A full 80 percent of all plastics produced today contain these strong carbon bonds, which is why incineration and landfills are the most common methods of plastics disposal. However, plastic production has only increased in recent decades, making plastic waste a huge problem-especially when only such a small portion is converted into high-value products.
In the ACTPAC project, 11 partners from eight different countries will develop a system consisting of a three-part technology, namely.
(1) conversion of polyethylene to alkanes, (2) conversion to high-value chemicals (monomers) through a biologically based process, and (3) conversion to fully biodegradable polymers through an enzyme-catalyzed process.
The ACTPAC project will then scale up the entire system for a pilot demonstration.
“This project is an important milestone in the bio-based and catalyzed degradation of plastics and a big step towards a zero-waste solution to the huge pollution problem of today, i.e. managing plastic waste.” Guo admits, “Today, there is a great need to develop new methods to innovatively recycle plastic waste. With ACTPAC, we are establishing the most profitable upgrades to PE's non-polluting solutions, and we are moving towards a paradigm shift in the plastics economy.”

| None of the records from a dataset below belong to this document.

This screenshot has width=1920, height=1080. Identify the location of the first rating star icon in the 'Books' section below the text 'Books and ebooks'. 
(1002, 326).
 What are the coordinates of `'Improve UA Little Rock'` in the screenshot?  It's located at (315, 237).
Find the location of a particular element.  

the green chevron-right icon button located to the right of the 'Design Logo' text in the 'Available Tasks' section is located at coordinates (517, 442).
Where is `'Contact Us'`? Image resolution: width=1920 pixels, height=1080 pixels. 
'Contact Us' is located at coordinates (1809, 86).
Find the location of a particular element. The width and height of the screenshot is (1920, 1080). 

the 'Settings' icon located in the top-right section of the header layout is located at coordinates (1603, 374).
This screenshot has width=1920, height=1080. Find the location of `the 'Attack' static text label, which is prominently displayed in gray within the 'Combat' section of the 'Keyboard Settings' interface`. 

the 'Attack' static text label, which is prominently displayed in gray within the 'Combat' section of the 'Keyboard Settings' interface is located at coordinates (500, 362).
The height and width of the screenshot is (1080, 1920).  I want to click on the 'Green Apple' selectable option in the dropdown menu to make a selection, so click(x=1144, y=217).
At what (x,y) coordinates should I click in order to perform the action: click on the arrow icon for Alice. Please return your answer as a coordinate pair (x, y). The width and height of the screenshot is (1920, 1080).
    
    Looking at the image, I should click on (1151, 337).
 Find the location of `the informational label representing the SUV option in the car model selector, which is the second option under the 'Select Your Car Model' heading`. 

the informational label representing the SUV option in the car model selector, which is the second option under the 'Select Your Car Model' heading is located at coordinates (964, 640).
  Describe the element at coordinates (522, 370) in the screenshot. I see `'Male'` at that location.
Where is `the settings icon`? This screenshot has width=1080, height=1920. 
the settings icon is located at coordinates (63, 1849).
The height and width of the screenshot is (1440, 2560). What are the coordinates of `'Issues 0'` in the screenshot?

The Horizon Europe-funded project was launched in January 2024. The project is led by Prof. Zheng Guo from Aarhus University in Denmark, but it involves researchers from a wide range of disciplines. In addition to Aarhus University, there are 11 other partners in the project: the University of Utrecht (Netherlands), the University of Münster (Germany), the Centre National de la Recherche Scientifique (CNRS) (France), the University of Groningen (Netherlands), AIMPLAS - Association for the Study of Plastics and Composites (Spain), Krechnologies (Biolynx) (Belgium), Innovaplast (Turkey), Minds & Sparks GmbH, Austria, B4PLASTICS, Belgium and CTCR, Spain.